Another Paper got Accepted in IEEE Transactions of Transportation Electrification
13 October 2015 | Haris M. Khalid
We have our second published paper in the field of Battery Management System (BMS). The title is “Current-Split Estimation in Li-Ion Battery Pack: An Enhanced Weighted Recursive Filter Method.” Congratulation to Dr. Haris Khalid, Dr. Qadeer Ahmed, and Professor Giorgio Rizzoni for contributing to this innovative work. This also marks the collaborative effortswith Center of Automotive Research at Ohio State University. Below is the paper abstract, and early access is available at IEEE Xplorer.
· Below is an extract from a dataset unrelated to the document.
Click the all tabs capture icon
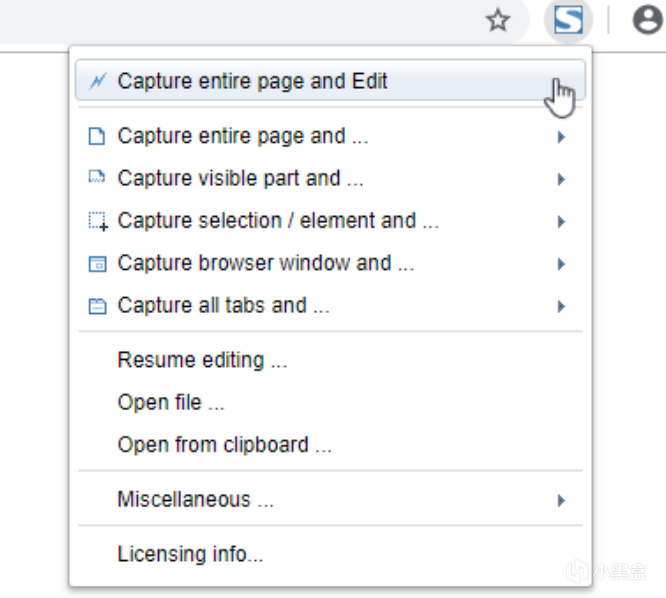Image resolution: width=666 pixels, height=598 pixels. [x=97, y=306]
Abstract:Li-ion battery pack is a complex system consisting of numerous cells connected in parallel and series. The performance of the pack is highly dependent on the health of each individual in-pack cell. An overcharged or discharged cell connected in a parallel string could change the total capacity of the battery pack. In a pack, current-split estimation plays an important role to monitor the cell functions. Therefore, a scheme is required to estimate current-split accurately, which can thereby help to improve the overall pack performance. To what follows, a recursive weighted-covariance based estimation method (RWEM) was proposed to estimate the current-split of each set of parallel connected cells. RWEM assigns weights to the interconnected cell structure by using correlation information between battery parameters in order to estimate the current-split. This was achieved by first deriving the one-step prediction error method, where consistency for covariance was proved. Furthermore, iterative recursion for sparse measurements was also considered. Performance evaluations were conducted by analyzing sets of real-time measurements collected from Li-ion battery pack used in electric vehicles (EV). Results show that the proposed filter accurately estimated the battery parameters even in the presence of faults and random noise variances.